Geschichtenerzählen ist ein essenzieller Teil von Katrina Daschners künstlerischer Praxis. Sie erschafft Erzählungen, die die Vorstellungen von Geschlechterkategorien, (körperlicher) Stärke und sozialer Handlungsfähigkeit neu definieren. Die Serie von Aquarellen (alle 2024), die im letzten Raum der Galerie ausgestellt ist, zeigt Porträts von Frauen als imaginäre Tierwesen (als Quallen, manchmal als Insekten), als animalische Frauen, wilde und weise Frauen, zart und verletzlich, zweifelnd, zögernd und ambivalent in ihren Entscheidungen, Heilige und Sünderinnen, die Nadeln als Schwerter halten, um sich selbst und ihre Gemeinschaft zu schützen, einen widerstandsfähigen kollektiven Körper zu bilden und weiterzumachen. Eine Nadel kann verletzen und heilen; mit einer Nadel kann man verletzen und heilen; sie trägt die Möglichkeit in sich, Geschichten neu zu erzählen, neu zu schreiben. 

Hana Ostan Ozbolt
(Übersetzung Georg Kargl Fine Arts)

[1] Der Artikel wurde erstmals veröffentlicht in Texte Zur Kunst (Ausgabe 94, Mai 2014, und ist online zu finden unter https://www.textezurkunst.de/en/94/survey-significance-of-textiles/) und resultierte in der Publikation Textile Theorien der Moderne. Alois Riegl in der Kunstkritik (b-books, 2015).

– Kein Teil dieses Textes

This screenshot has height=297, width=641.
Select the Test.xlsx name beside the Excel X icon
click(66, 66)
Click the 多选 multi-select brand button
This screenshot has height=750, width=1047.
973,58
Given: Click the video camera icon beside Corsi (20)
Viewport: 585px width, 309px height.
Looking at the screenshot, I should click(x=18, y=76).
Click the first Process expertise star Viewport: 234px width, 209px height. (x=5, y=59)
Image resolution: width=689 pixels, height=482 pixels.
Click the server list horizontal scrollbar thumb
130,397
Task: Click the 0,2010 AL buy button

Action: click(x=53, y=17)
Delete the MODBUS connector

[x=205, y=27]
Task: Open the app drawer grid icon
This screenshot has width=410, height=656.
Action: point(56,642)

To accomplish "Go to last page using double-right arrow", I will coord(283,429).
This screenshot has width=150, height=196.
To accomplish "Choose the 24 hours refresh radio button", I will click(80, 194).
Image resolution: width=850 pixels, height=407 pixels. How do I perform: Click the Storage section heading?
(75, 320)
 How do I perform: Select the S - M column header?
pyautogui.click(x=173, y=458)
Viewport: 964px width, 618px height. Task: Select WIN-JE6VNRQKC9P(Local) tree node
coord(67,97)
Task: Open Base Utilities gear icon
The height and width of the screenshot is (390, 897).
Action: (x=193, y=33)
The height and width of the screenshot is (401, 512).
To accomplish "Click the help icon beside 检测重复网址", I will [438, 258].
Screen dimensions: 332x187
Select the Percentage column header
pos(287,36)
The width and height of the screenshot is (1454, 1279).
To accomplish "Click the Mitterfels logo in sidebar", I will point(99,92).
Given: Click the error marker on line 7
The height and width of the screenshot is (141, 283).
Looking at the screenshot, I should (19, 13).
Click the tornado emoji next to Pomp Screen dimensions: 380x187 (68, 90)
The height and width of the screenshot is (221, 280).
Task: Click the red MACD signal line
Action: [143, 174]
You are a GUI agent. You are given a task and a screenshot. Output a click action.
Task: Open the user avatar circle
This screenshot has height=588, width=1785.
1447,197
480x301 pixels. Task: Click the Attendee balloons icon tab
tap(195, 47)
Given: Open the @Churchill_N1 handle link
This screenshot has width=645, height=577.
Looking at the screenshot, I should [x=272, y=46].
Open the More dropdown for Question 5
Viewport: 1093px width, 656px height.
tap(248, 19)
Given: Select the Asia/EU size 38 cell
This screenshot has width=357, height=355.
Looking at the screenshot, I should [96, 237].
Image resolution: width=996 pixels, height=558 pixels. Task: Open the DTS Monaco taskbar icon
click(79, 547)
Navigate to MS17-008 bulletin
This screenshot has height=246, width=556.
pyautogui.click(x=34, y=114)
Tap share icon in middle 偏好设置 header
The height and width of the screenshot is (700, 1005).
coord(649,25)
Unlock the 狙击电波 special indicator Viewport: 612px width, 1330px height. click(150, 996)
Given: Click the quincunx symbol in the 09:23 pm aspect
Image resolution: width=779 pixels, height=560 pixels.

[2] Alle Zitate der Künstlerin in diesem Text basieren auf einem persönlichen Gespräch mit Katrina Daschner am 25. Februar 2024.

[3] “The body is weight. Laws of gravity involve bodies in space. But first and foremost, the body itself weighs: it is sunk into itself (…)” Jean Luc Nancy, Corpus, Fordham University Press, 2008, S. 7.